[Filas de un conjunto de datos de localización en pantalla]

····················

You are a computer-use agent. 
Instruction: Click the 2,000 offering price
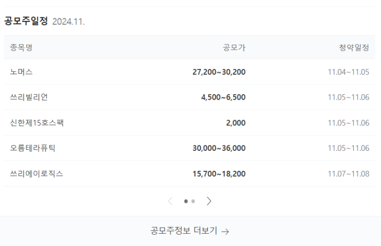point(236,123)
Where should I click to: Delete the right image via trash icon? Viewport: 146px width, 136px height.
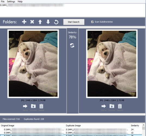pos(120,106)
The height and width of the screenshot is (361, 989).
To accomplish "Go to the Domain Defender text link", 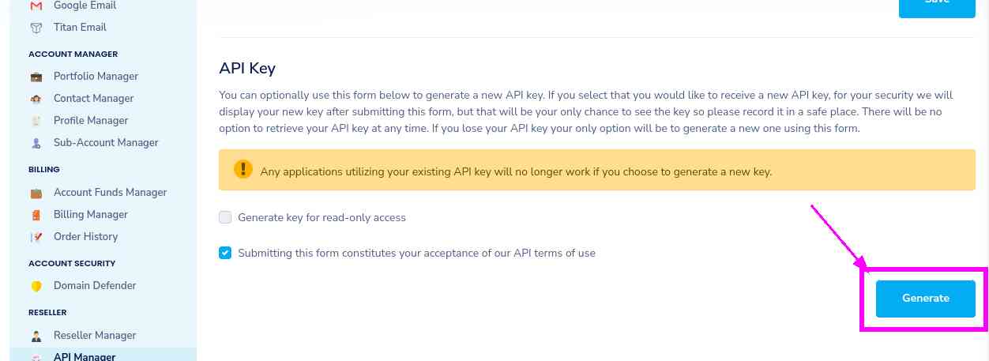I will [95, 286].
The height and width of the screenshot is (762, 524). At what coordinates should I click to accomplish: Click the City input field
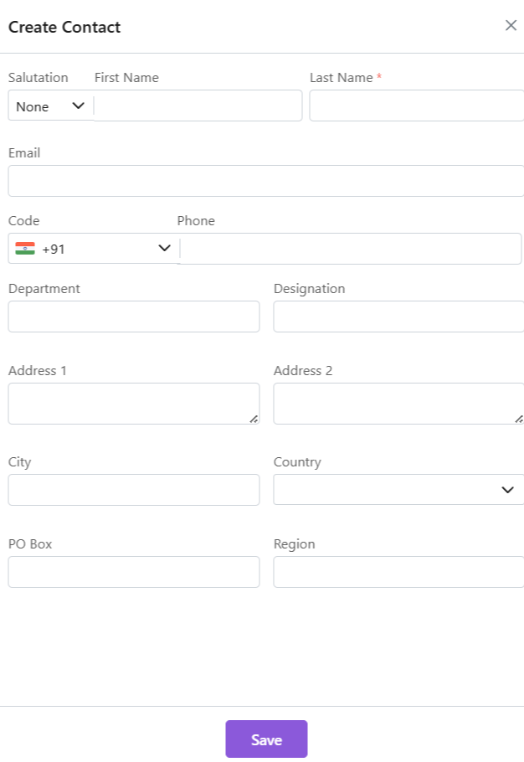pos(134,490)
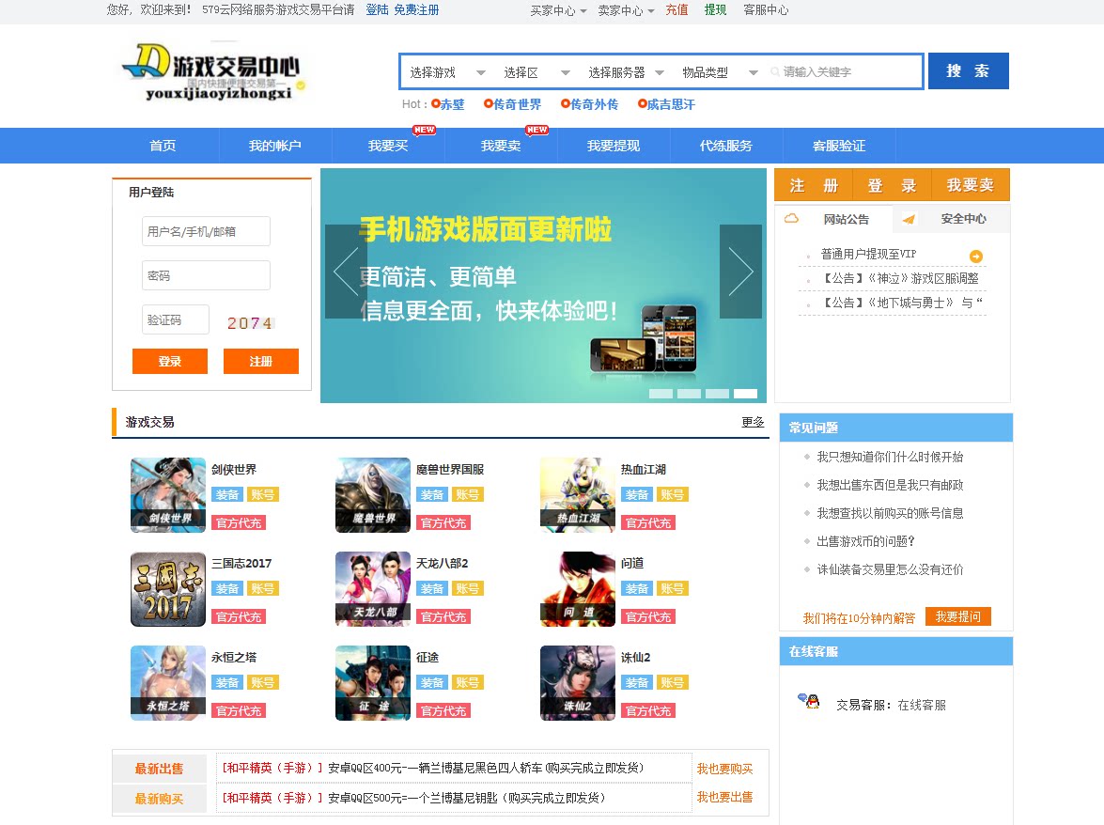Click the 用户名/手机/邮箱 input field
This screenshot has height=825, width=1104.
pos(205,231)
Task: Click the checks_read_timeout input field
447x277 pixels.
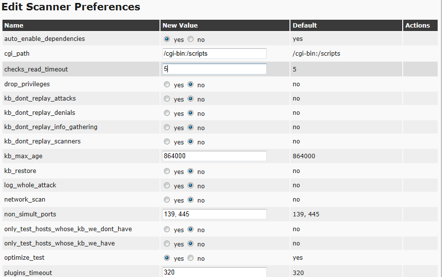Action: point(215,69)
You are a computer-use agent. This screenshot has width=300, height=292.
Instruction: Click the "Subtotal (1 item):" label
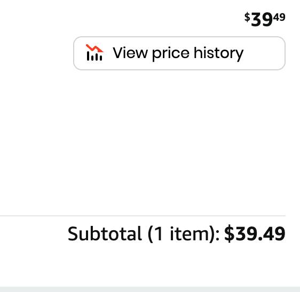[x=144, y=234]
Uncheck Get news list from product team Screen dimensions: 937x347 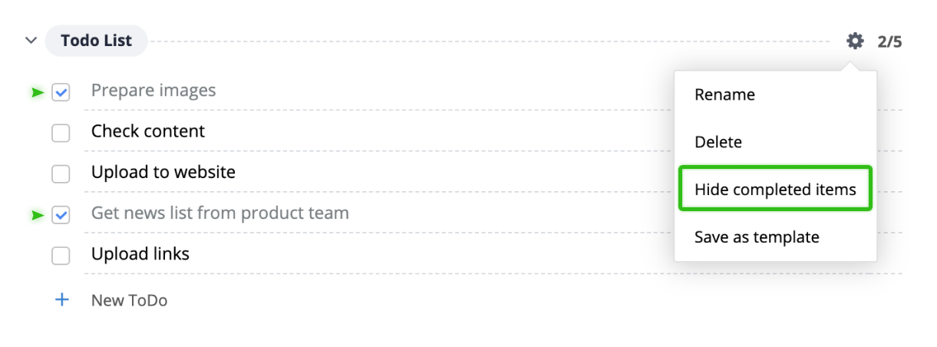point(61,216)
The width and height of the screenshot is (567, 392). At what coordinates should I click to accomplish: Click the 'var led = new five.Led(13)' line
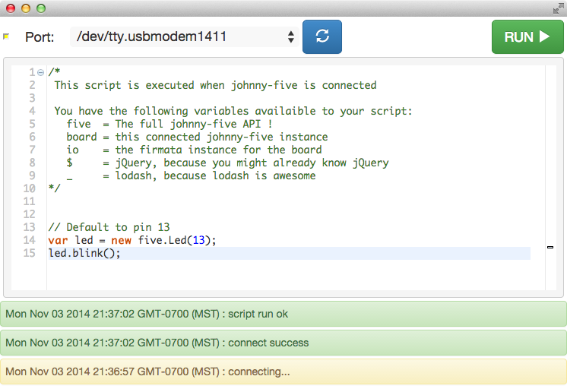[132, 240]
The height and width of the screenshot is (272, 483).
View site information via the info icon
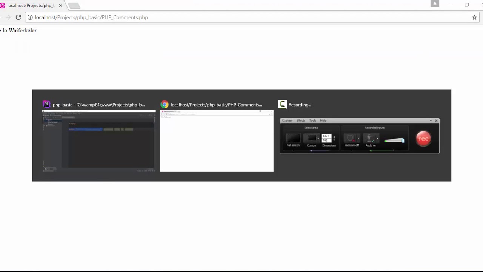point(30,17)

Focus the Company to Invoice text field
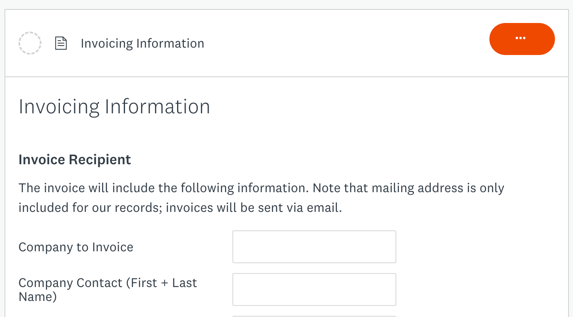[314, 247]
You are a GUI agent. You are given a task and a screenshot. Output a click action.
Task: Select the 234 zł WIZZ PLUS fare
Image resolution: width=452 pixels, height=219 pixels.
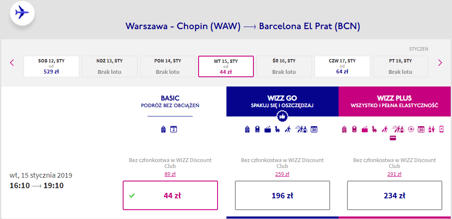click(395, 195)
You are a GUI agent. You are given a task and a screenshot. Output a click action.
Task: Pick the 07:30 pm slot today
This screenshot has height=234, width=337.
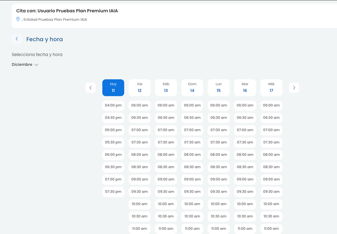coord(113,192)
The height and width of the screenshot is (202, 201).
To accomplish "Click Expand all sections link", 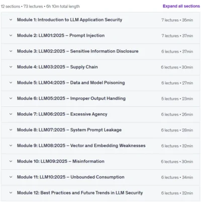I will click(181, 6).
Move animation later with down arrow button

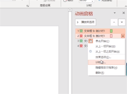[x=122, y=22]
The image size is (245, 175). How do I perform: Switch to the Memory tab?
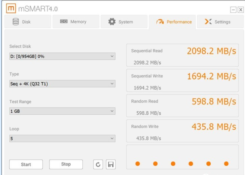pos(76,22)

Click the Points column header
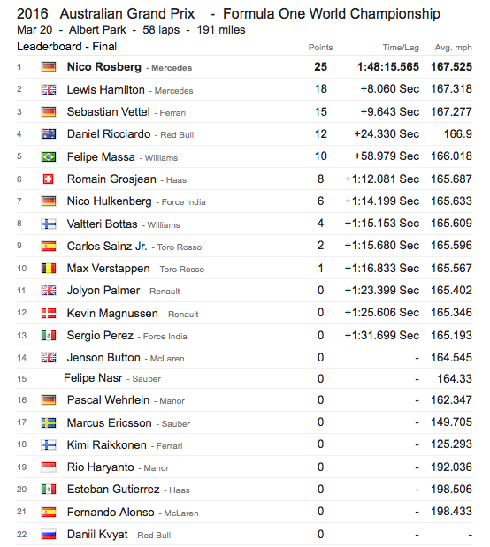pyautogui.click(x=320, y=48)
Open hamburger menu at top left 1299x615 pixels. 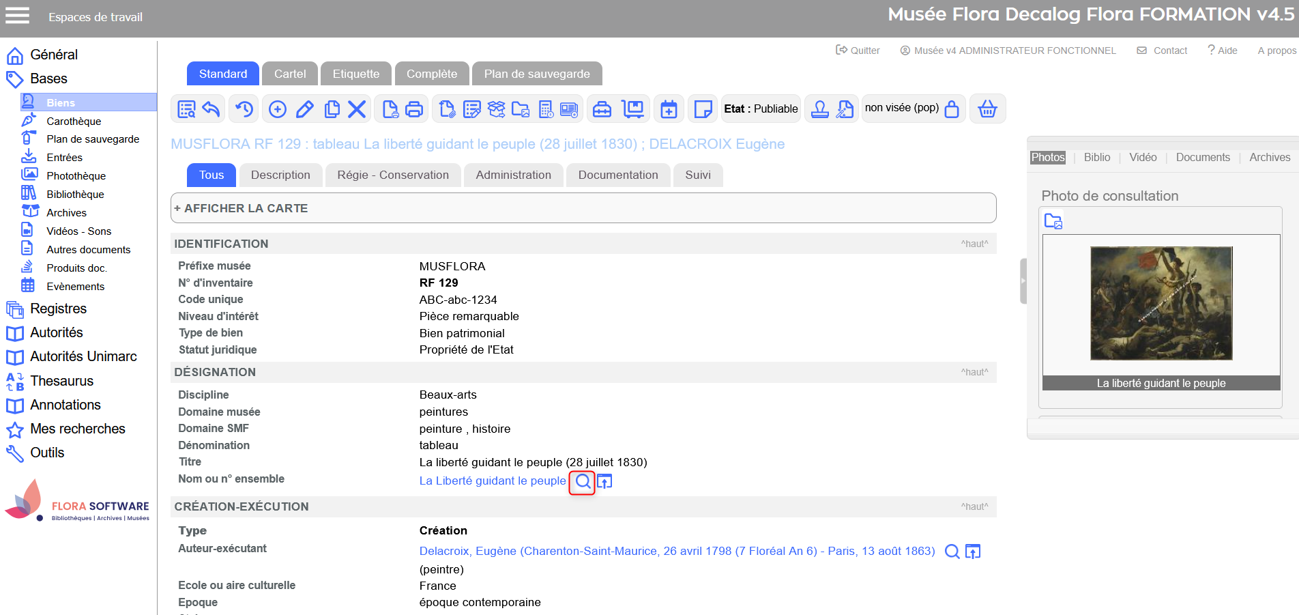(18, 16)
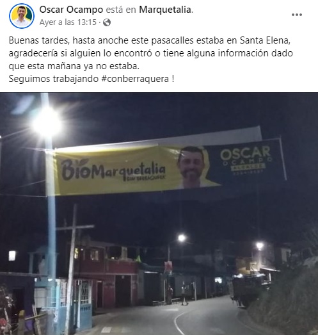Image resolution: width=318 pixels, height=335 pixels.
Task: Click the parked truck beside the road
Action: point(249,290)
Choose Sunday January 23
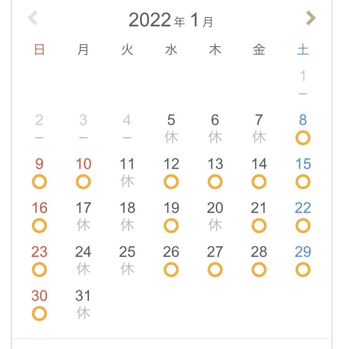 pos(39,252)
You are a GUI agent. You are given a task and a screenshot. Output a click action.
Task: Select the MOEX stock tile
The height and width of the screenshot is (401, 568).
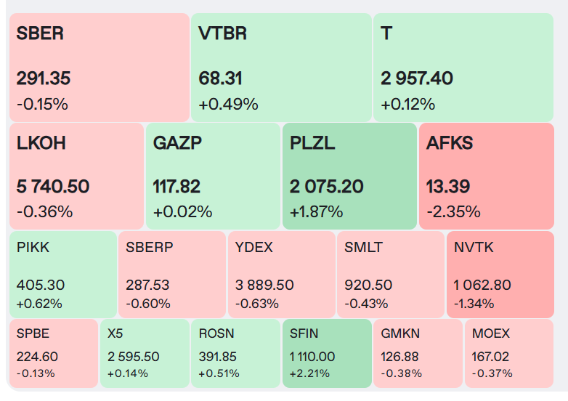tap(508, 353)
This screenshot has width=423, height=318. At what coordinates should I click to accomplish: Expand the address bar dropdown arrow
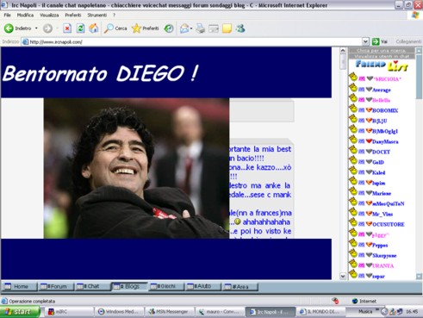point(365,41)
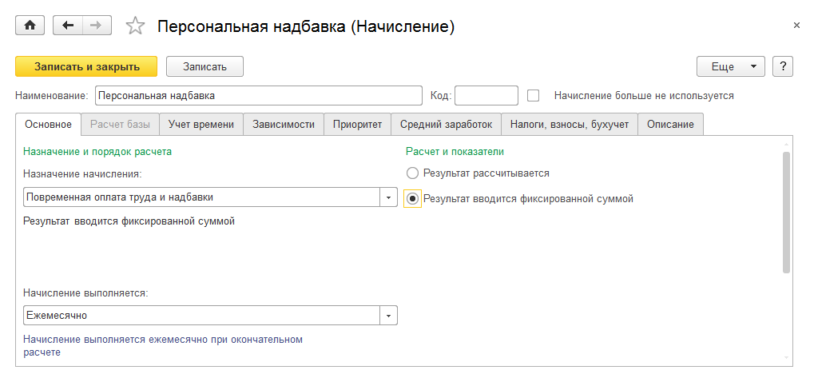The width and height of the screenshot is (814, 378).
Task: Open the 'Налоги, взносы, бухучет' tab
Action: coord(570,124)
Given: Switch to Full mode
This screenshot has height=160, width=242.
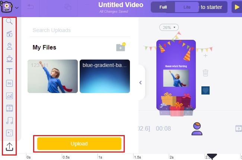Looking at the screenshot, I should click(x=163, y=7).
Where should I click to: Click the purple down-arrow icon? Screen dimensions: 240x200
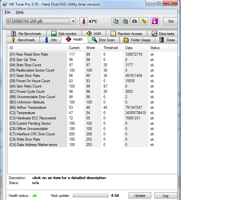click(x=155, y=21)
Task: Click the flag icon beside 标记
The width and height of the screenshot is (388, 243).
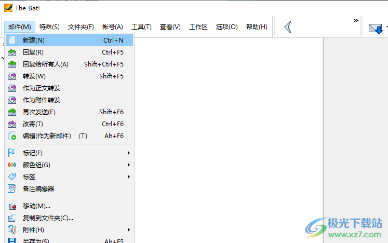Action: (x=12, y=153)
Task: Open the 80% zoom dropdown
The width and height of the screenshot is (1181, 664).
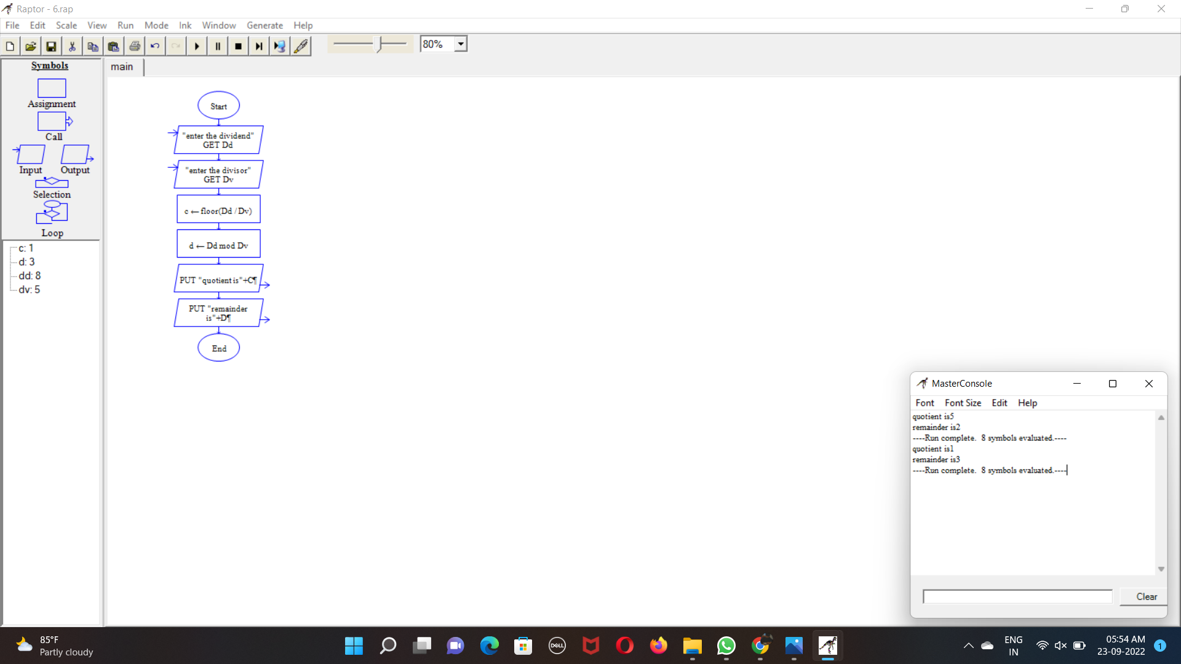Action: coord(461,44)
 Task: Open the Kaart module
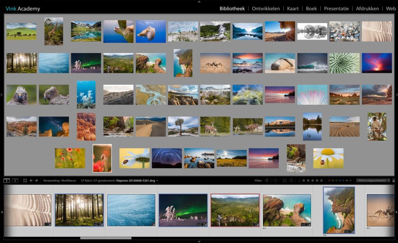coord(293,8)
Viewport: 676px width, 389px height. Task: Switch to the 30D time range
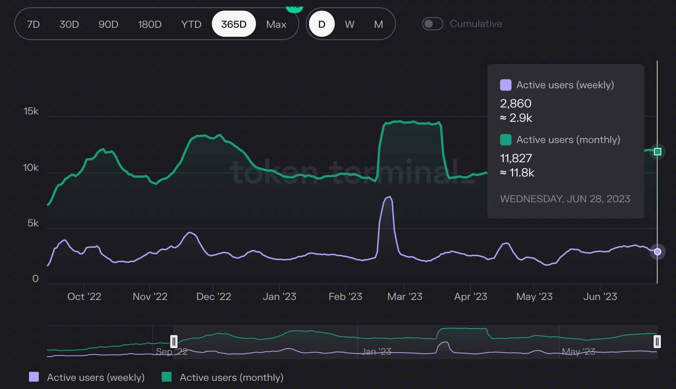(x=69, y=25)
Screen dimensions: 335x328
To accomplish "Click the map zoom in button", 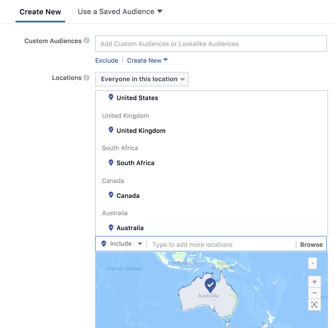I will (x=314, y=282).
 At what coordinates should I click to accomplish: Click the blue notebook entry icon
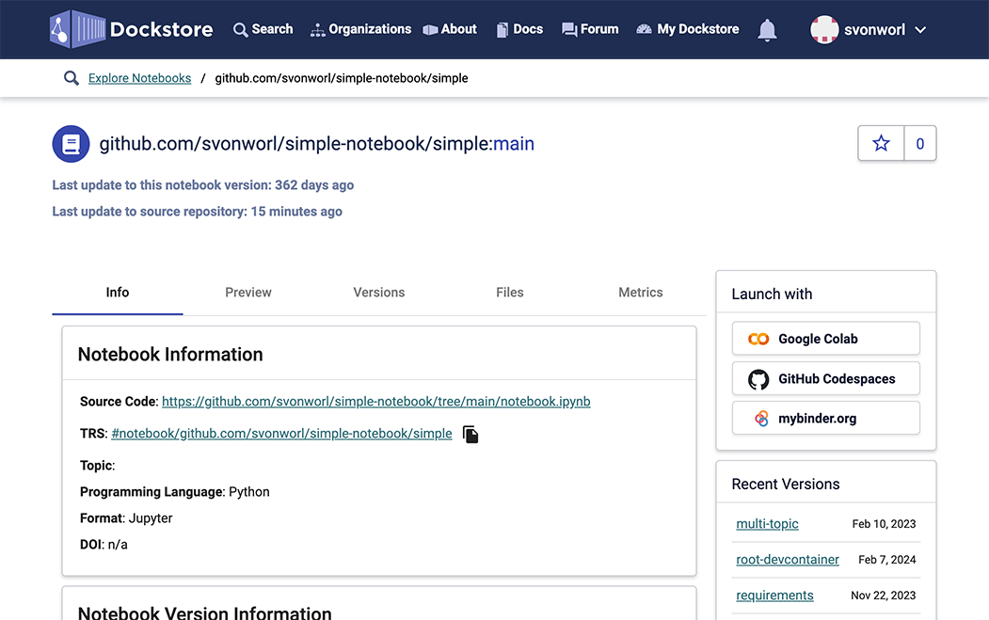tap(71, 144)
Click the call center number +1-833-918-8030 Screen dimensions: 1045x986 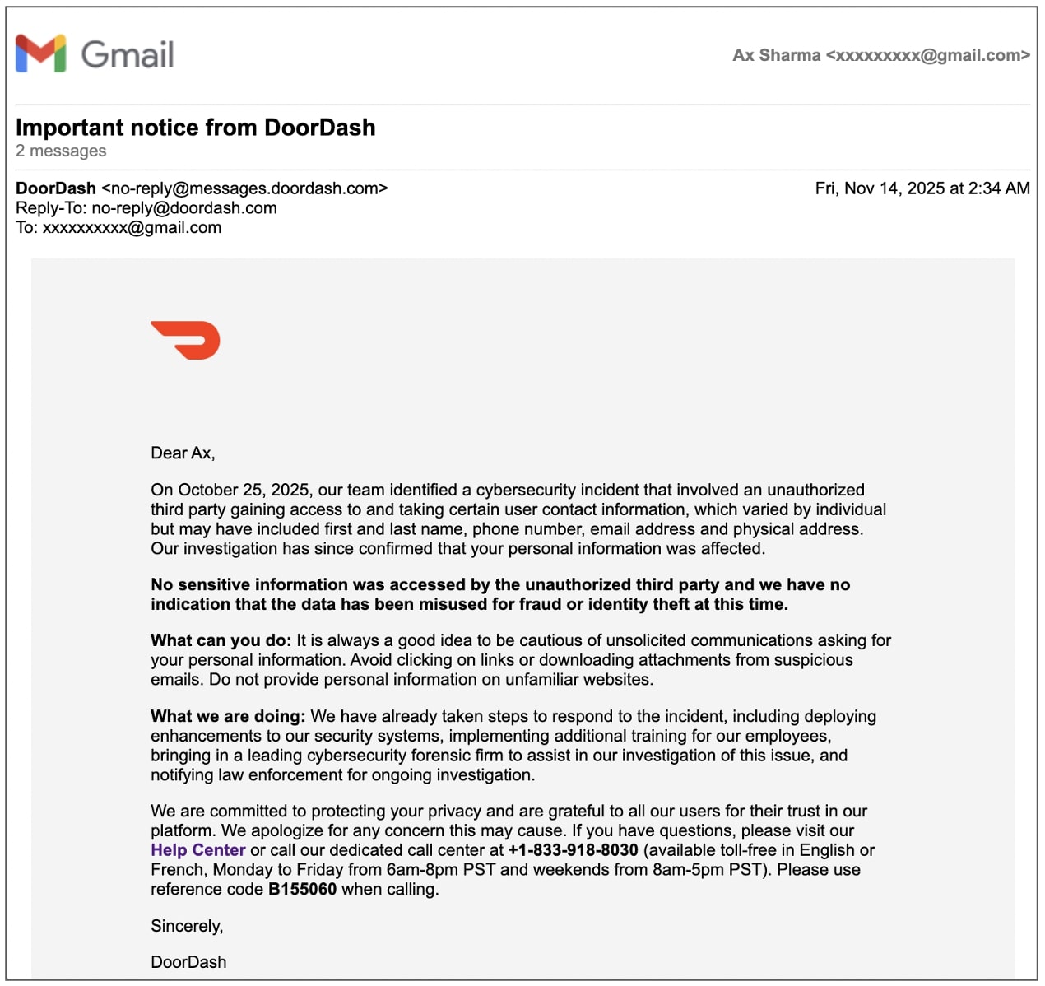click(573, 850)
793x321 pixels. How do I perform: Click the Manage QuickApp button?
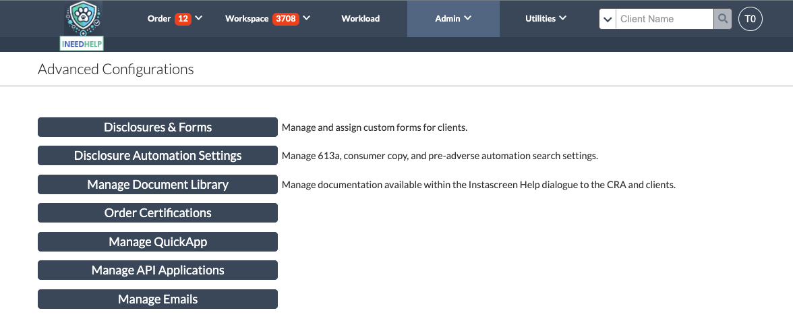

····················

ENUNCIADO: Filtra las entradas anteriores y copia cada línea que contenga la cadena "what". Distingue entre mayúsculas y minúsculas.

RESPUESTA:
The height and width of the screenshot is (762, 524). At what coordinates should I click to accomplish: Click the City input field
The width and height of the screenshot is (567, 392). At what coordinates should I click to accomplish: Click the 'var led = new five.Led(13)' line
This screenshot has width=423, height=318. At what coordinates should I click to accomplish: Expand the address bar dropdown arrow
 At what coordinates should I click to accomplish: Click the blue notebook entry icon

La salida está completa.